At the beginning of the epidemic in Bangladesh, this issue was very much at the fore — because there were many reports in the newspapers of people dying after suffering symptoms similar to those who had been positively tested for Covid-19. And these cases for a time far outnumbered the officially reported deaths.

The Bangladesh Peace Observatory (BPO) — part of Dhaka University’s Genocide Studies — have been monitoring newspapers of these kinds of deaths. A couple of weeks ago the BPO published its research that showed that between March 8th, when the government announced its first official case, till May 16th, there were 615 of Covid-symptom-like deaths reported in the newspapers.

The BPO has now updated this information till May 30th.

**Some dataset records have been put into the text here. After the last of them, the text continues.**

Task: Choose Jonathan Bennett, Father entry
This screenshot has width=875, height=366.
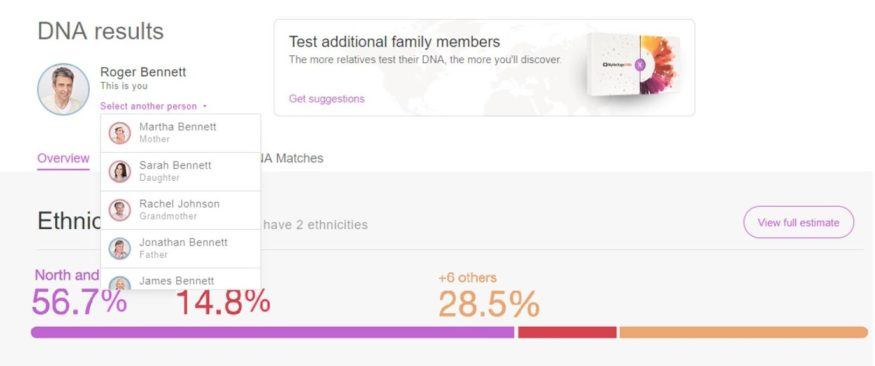Action: (180, 249)
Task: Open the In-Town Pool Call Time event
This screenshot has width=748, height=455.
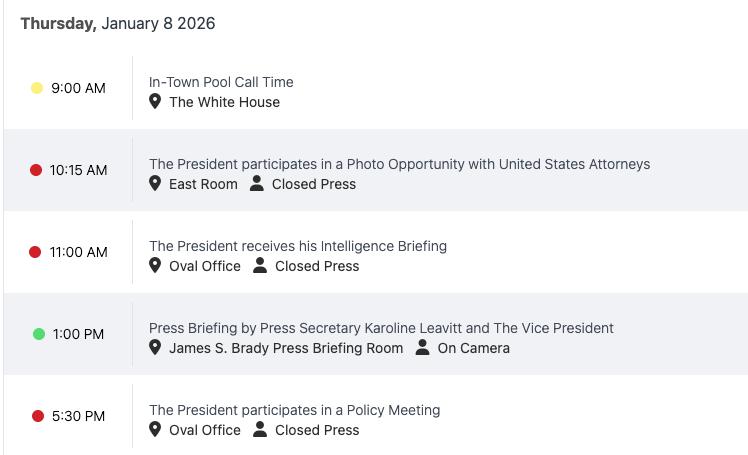Action: [x=221, y=82]
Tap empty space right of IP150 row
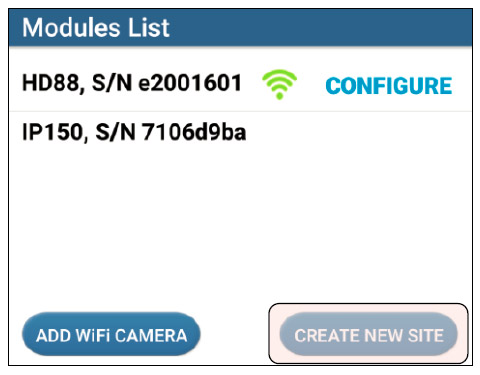Screen dimensions: 480x375 tap(358, 132)
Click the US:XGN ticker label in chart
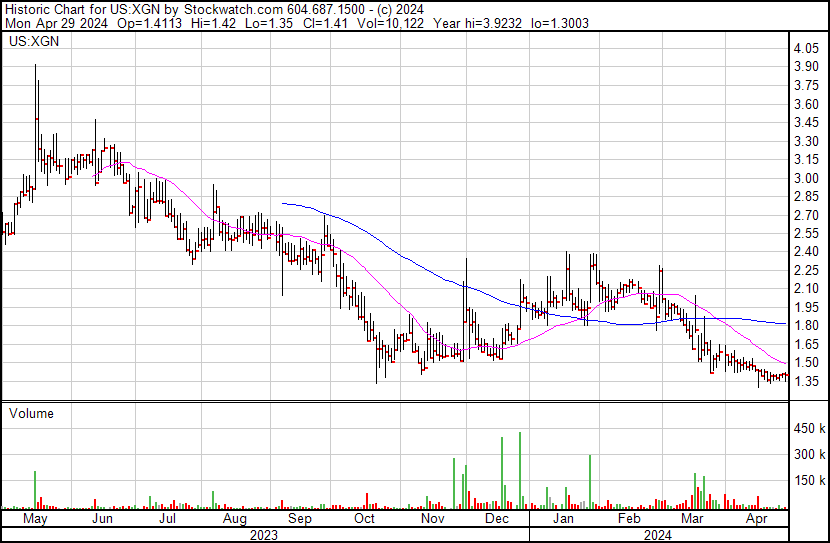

In the week of 17th to 23rd of May, it found 62 deaths of this kind reported in newspapers and in the week of May 24th to May 30th there were 54. This compares to 138 and 158 deaths officially reported during the same time period.

This could suggest that right now the officially reported deaths numbers are about three quarters of the actual totals.

However there are many caveats to making this assumption. First, only a small proportion of deaths are reported in newspapers. It would be right to assume that not all the deaths from Covid-19 symptoms are reported in the newspapers. However, at the same time one can’t assume that all of these deaths would have tested positive for Covid-19. Indeed, research research by Bangla Tribune suggests that only 10 percent of these deaths would test positive for Covid-19.